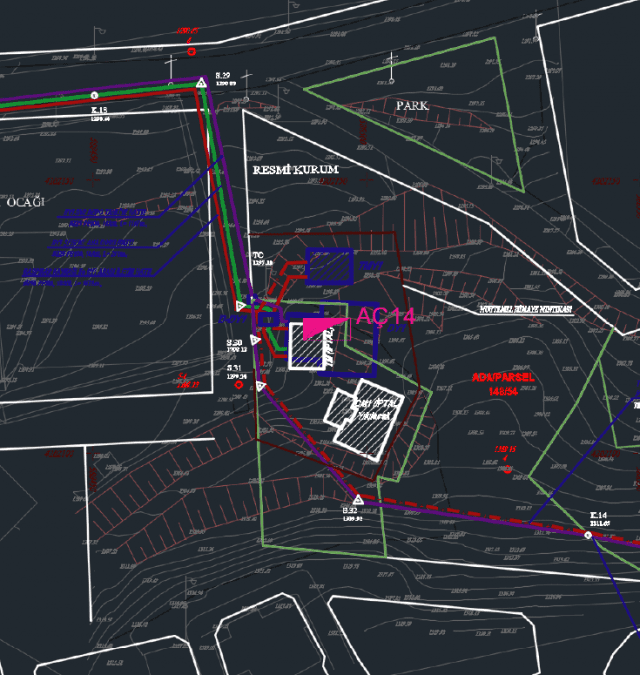Click the S.30 point label
The height and width of the screenshot is (675, 640).
coord(234,342)
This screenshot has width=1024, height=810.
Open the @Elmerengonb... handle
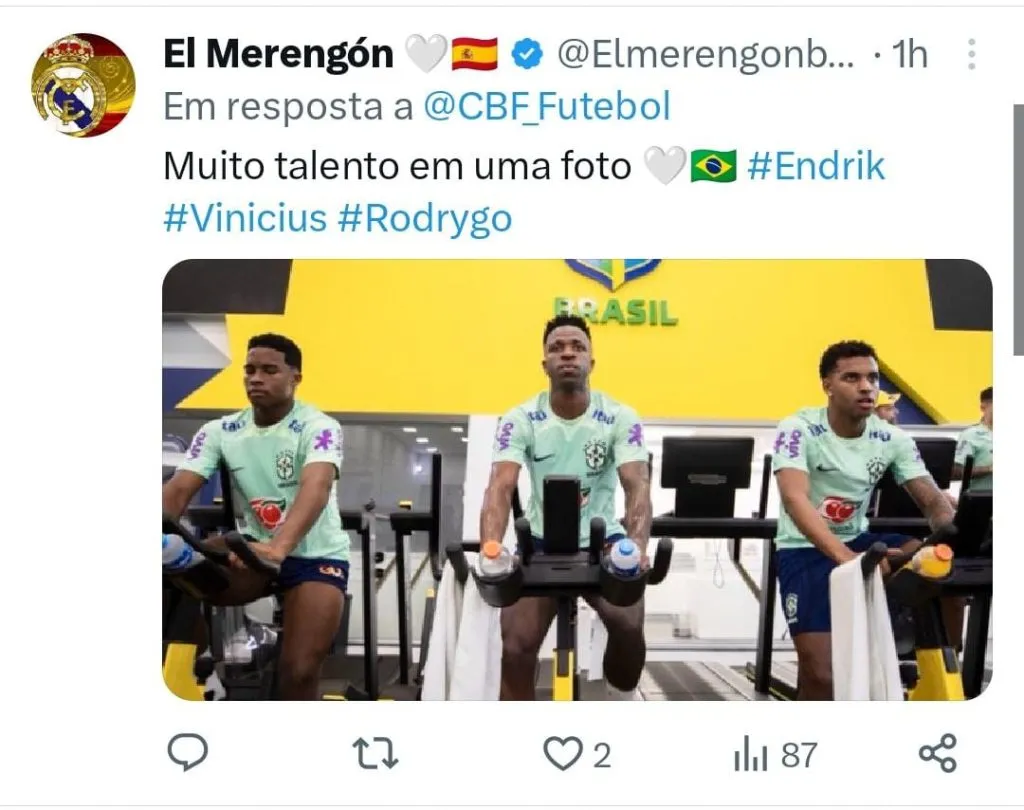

────────

#### [WORK REQUEST]
Beginning at the line with "This screenshot has width=1024, height=810.", reproduce word for word each line through the last line of the records. Include both ends but no pictures.

#### [SOLVED EXERCISE]
This screenshot has width=1024, height=810.
Open the @Elmerengonb... handle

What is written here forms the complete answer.